Ses membres exécutent brutalement des prisonniers de guerre. S'en prennent à la population civile sur leur passage. Et filment parfois leurs crimes pour alimenter la machine à propagande. La cruauté du groupe Wagner ne fait aucun doute tant ses méthodes sont similaires à celles de certaines organisations considérées comme terroristes. Alors, la milice qui combat en Ukraine et en Afrique pourrait-elle bientôt être, à son tour, classée comme telle ? C'est tout l'objectif d'une résolution de députés français, débattue le 9 mai.
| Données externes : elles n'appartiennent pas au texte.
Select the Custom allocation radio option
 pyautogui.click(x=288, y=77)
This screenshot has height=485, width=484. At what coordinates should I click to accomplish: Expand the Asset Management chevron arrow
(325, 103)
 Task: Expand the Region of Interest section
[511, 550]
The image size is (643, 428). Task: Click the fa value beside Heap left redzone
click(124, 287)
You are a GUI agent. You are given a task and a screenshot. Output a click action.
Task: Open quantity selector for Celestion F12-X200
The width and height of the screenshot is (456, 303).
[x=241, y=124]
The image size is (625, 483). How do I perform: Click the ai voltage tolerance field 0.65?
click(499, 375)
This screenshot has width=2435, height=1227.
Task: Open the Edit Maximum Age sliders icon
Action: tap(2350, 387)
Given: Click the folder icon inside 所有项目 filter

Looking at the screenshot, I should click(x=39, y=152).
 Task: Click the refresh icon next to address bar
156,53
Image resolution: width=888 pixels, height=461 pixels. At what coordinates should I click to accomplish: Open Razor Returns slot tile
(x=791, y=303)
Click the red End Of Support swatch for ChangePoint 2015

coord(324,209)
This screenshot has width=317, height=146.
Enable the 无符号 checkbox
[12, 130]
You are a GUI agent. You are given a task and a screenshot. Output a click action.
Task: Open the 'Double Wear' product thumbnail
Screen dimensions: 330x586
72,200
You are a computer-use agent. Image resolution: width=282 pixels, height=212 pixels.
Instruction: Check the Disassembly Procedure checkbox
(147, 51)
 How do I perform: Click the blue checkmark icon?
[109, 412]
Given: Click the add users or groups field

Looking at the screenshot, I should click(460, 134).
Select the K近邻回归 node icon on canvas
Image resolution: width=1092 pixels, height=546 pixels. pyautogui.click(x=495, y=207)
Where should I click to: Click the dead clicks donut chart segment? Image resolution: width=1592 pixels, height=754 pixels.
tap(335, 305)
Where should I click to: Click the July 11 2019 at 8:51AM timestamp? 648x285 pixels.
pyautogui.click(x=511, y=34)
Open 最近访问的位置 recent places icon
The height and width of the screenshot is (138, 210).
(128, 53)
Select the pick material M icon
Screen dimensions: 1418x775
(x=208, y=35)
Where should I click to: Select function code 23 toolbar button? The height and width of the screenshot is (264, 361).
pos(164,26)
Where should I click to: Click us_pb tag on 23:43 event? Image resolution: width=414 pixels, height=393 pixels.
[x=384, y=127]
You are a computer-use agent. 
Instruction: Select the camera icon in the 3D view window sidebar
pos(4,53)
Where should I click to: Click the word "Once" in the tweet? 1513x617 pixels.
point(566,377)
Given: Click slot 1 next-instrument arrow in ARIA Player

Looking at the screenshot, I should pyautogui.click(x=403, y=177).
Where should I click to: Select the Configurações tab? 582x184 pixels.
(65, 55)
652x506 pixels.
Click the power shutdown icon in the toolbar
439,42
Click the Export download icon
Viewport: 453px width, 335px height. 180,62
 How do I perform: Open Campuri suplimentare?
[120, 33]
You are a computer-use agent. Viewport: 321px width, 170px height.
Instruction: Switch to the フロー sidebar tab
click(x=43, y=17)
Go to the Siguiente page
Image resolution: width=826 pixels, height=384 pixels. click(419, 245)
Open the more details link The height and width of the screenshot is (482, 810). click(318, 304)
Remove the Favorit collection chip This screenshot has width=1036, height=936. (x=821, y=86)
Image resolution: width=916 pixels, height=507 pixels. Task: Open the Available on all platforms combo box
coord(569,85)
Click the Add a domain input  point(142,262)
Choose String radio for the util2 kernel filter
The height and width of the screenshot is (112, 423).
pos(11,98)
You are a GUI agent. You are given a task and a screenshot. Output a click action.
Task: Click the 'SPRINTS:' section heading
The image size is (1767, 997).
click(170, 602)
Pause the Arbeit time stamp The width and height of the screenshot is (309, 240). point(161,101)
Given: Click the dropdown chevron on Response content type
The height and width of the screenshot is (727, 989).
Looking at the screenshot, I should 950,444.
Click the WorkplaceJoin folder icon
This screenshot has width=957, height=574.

Le texte déposé le 3 avril à l'Assemblée nationale vise à "inscrire le groupe militaire privé Wagner sur la liste des organisations terroristes" de l'Union européenne et de la France. Principal argument cité par les députés de la majorité dans cette proposition de résolution : les "nombreuses exactions" commises en Ukraine par le groupe paramilitaire, dont certaines pouvant être qualifiées "de crimes de guerre". "En Ukraine, Wagner prend une part active aux combats et est accusé de multiples crimes de guerre, tels que le bombardement de localités habitées, des actes de tortures et de violence sexuelle ou encore des exécutions sommaires, comme dans la tristement célèbre localité de Boutcha, au printemps 2022", rappellent ainsi les députés. Le marteau, utilisé par ces soldats pour l'exécution sommaire d'un prisonnier de guerre dans une vidéo largement diffusée sur les réseaux sociaux, est même devenu un logo assumé avec fierté.
Au-delà du front ukrainien, les députés citent également les multiples "actes de barbarie" de Wagner en Syrie, avec des exécutions mises en ligne sur les réseaux sociaux, ou encore les "exactions contre la population civile" au Mali, parmi lesquelles le "massacre" d'un village entier. Autre activité du groupe de Prigojine qui inquiète les députés : les "opérations d’influence et de désinformation" qui alimentent notamment "le sentiment antifrançais" dans certains pays d'Afrique.
Or, malgré cette décennie de violence sur le terrain et de déstabilisation en ligne, le groupe n'est pas considéré comme une organisation terroriste par la France. Ni par l'Union européenne. S'il a bien été sanctionné par Bruxelles dès 2021 et qu'il est sur la liste des "organisations criminelles" des États-Unis depuis janvier, à l'heure actuelle, seule l'Ukraine, la Lituanie et l'Estonie considèrent ces combattants au marteau comme des terroristes.
Une situation à laquelle veulent répondre les députés de la majorité. "Il s'agit d'envoyer un message politique, symbolique, un signal de dénonciation de Wagner et de ses activités, qui ciblent délibérément des civils pour avoir un gain politique, comme du terrorisme", a plaidé le député Benjamin Haddad, rapporteur de ce texte qui pourrait séduire les autres partis. Jusqu'au Rassemblement national.
Dans une interview accordée au Parisien ce dimanche 30 avril, Marine Le Pen a affirmé qu'elle voterait cette proposition de résolution. "Oui, je considère que le groupe Wagner se comporte comme un ennemi des intérêts de la France", a sobrement répondu celle qui s'était abstenue de voter une résolution affirmant le "soutien le plus total à Kiev".